We had an excellent view of the ridge to preview the route as we neared the top of the lift (the green line is where we scrambled un-roped, while the red is where we climbed while roped up).
Possibly unique in the US – the lift provides an Alps-like approach and we only had to traverse west from the top through a short band of trees then across a talus field to the ridge.
At a flat spot on the ridge we put on our helmets and harnesses then scrambled up class 2/3 terrain.
From all the photos posted, I easily recognized the slab pitch with the overhanging block. I stopped just below this and Pete and I tied in at the ends of the rope while I put my brother about 15 feet ahead of Pete. I explained to Grant how he’d clip through any protection I left and let Pete clean it and how they’d have to communicate to keep slack to a minimum between them.
The pitch was fairly easy, minus one mantle move that could easily be avoided by staying further left. Finding a good anchor was more problematic, but I ended up slinging a large block that appeared more solid than everything else around.
Grant decided not to commit to the mantle move and headed further left to avoid it, but quickly arrived at my belay with Pete right behind. The ground above us relented to loose class 3 blocks, so I coiled much of the rope and led up with the others following.
We skirted a few large blocks on their east side and the climbing kept to an easy 3rd or 4th class for the most part.
We started to hit a few large blocks and flakes that we could climb over, so I would place a few pieces of protection, then belay after the difficulties as Pete and Grant tackled the hard bits.
None of the climbing was sustained, and climbing on the shortened rope was definitely the most efficient way to move if the leader was willing to mostly solo the short sections of 5.5/5.6.

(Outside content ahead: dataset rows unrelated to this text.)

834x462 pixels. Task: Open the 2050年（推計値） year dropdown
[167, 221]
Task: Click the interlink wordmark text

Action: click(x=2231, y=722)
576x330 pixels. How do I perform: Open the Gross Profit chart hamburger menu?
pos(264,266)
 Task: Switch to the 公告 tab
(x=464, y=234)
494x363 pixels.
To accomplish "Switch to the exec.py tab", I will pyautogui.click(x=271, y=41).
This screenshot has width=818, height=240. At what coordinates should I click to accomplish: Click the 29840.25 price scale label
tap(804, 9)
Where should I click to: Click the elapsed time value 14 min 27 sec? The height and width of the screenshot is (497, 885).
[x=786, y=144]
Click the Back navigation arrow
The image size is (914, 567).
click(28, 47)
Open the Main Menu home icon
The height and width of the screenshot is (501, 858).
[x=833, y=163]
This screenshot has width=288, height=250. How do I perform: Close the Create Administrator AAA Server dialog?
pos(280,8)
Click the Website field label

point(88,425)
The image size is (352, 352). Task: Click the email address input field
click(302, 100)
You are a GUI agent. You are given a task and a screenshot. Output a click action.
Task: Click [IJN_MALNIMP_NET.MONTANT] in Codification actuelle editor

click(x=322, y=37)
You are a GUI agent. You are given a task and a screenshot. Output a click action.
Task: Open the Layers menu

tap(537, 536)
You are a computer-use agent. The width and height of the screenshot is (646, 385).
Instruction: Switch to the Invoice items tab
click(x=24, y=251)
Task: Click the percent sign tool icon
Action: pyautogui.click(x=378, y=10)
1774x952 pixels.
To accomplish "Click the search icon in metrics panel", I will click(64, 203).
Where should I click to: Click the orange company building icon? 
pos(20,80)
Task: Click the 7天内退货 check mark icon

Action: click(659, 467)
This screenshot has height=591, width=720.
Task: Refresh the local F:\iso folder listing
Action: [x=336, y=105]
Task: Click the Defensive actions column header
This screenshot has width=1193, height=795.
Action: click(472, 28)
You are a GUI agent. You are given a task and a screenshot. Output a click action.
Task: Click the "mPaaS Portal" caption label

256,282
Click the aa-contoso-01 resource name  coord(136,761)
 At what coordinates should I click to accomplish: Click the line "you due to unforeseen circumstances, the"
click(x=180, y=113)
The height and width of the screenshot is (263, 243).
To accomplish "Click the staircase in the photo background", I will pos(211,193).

The “diving board” flake was one of the more interesting features on the route.
We also did a bit of climbing through a long v-slot on the left of the ridge crest and then had a fun mantle back onto the small knife-edge.
We hit a little more 5.easy climbing higher up just before nearing the summit.
The summit itself was crowded with hikers, several ravens and quite a few flies that made staying on top unpleasant. Here’s a tip – if you don’t feed the ravens they won’t hang out on top pooping and attracting flies.
We quickly packed away the rope, helmets and gear and started down the trail for a quick descent back to the lift.
In the end, we climbed the ridge in about 2 hours, after a 5-8 minute approach from the top of the lift. I only took a belay for the start of the climbing (on the slab with the overhang), the rest I generally free-soloed and placed gear to protect my seconds then would do a hip belay or belay off a real anchor (depending on what was available) for the short harder bits. The climbing never seemed harder than 5.6 and was never sustained. Trying to pitch-out this climb with full rope lengths could be a mess with all the loose blocks and rope-snagging features. A light rack to a #3 cam is plenty, with some long slings or cordelletes for building anchors off large blocks.